Including the pharmacists, we have a total of approximately 30 staff across our stores. Generally, we have not had to place too much additional training on the staff to recognize when they should call a pharmacist over to see if a patient needs a minor ailments assessment. We ensured a list of all 21 minor ailments was placed beside each phone. That really helps our staff recognize the conditions that must be referred to a doctor versus the conditions patients can see our pharmacist for. 

For many of the conditions, our pharmacists were already accustomed to assessing patients who would first present to the pharmacy seeking a solution. Now we are able to help many of them instead of sending them to the physician’s office. 

Especially in the beginning when our staff were still familiarizing themselves with the documentation requirements, this slower approach allowed our pharmacists to build confidence and to experiment with how they could fit minor ailments into their existing workflow. We have not set quotas and each pharmacist has the option of how and when to perform minor ailment prescribing. 

Initially, there was some thought that we could have patients attend the pharmacies during specific clinic hours. Some of our pharmacies offer regular clinic hours to focus on services such as immunizations and we thought that those clinic hours would be a great time to have patients come in for minor ailments. 

The reality, to date however, is that very few of our patients use the online booking system or call ahead for an appointment. The vast majority are walk-ins and our pharmacists accommodate the patients right away if they have time or ask them to come back later in the day. Appointments are ideal from a workflow perspective, but based on what we’ve seen so far in the first two months, it seems that, at least for our locations, we will continue to see the bulk come in as intermittent walk-ins. This is especially noticeable during summer in our Fort St. John location, due to its location on mile 48 of the Alaska Highway. Travellers often see Fort St. John as the last stop before they continue on up to Alaska, with a significant portion of them from out of province. For the out-of-province/country patients, we decided to charge a fee of $25 to $30 per assessment. Cold sores, followed by urinary tract infections, have been the most common minor ailments for which treatment has been sought at each pharmacy. 

One thing we have realized since launch is that the documentation process is time-consuming and the current fee for providing the service does not truly reflect the time commitment. To try to streamline the process, we are now exploring purchasing additional software that would automate filling out the patient profile, identify concurrent medications and conditions the patient may have, and even automates PharmaNet billing codes. There’s a growing number of vendors that are offering similar services and we are in the midst of exploring those options now. Having tested one of the options, our conclusion is that it really does speed up the process.
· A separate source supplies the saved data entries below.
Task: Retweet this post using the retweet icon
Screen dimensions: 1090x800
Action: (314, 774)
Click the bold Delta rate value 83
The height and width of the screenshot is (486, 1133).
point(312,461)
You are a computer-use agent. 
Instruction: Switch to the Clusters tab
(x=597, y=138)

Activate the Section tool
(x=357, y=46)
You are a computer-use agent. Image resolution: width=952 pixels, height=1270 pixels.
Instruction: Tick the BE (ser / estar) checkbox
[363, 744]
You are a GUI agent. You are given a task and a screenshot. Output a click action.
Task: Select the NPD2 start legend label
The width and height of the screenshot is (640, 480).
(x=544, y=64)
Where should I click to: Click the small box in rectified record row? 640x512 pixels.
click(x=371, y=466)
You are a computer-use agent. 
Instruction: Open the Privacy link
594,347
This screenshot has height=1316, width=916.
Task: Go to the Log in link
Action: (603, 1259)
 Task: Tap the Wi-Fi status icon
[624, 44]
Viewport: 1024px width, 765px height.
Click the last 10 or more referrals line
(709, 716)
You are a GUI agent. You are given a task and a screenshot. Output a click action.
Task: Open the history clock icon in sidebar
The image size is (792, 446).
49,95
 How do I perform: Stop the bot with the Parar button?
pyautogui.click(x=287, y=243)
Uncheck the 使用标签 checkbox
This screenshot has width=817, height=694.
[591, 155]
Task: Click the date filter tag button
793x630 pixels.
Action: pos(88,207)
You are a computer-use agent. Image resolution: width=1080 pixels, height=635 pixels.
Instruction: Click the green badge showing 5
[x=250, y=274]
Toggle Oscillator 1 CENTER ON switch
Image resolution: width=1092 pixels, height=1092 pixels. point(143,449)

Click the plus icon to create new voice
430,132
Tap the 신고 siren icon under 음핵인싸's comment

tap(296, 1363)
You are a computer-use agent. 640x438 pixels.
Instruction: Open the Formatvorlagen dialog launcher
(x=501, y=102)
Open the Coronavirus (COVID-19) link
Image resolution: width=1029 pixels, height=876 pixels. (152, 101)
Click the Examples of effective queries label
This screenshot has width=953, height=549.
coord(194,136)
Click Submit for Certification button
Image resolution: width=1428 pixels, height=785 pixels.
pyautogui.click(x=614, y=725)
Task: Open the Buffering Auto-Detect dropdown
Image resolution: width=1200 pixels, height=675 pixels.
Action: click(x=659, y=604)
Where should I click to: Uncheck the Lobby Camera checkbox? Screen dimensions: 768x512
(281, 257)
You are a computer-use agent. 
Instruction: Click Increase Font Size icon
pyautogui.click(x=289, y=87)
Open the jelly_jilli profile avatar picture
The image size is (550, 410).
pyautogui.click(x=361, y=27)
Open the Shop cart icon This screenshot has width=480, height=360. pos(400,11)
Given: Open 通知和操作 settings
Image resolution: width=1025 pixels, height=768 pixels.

However, currently we are still exploring our software options and just how much impact having that piece within our pharmacies is not something we have been able to measure yet. 

Going forward we hope to set up clinic days for specific indications that do not present acutely, such as smoking cessation for which one of our pharmacists has done ongoing additional training. In addition, while the physicians in the four communities seem broadly supportive of minor ailment prescribing by pharmacists, we hope to further advertise it to physicians and to other health-care professionals locally to ensure our patients are receiving efficient, appropriate health care. 

Lori Bonertz and Charissa Tonnesen (pictured) are two of the shareholders of Health Team Holdings Corporation, a pharmacy ownership group that owns and operates Tumbler Ridge Pharmacy, Andreen’s Pharmacy, Similkameen Pharmacy and Fort St. John Pharmacy & Wellness Centre.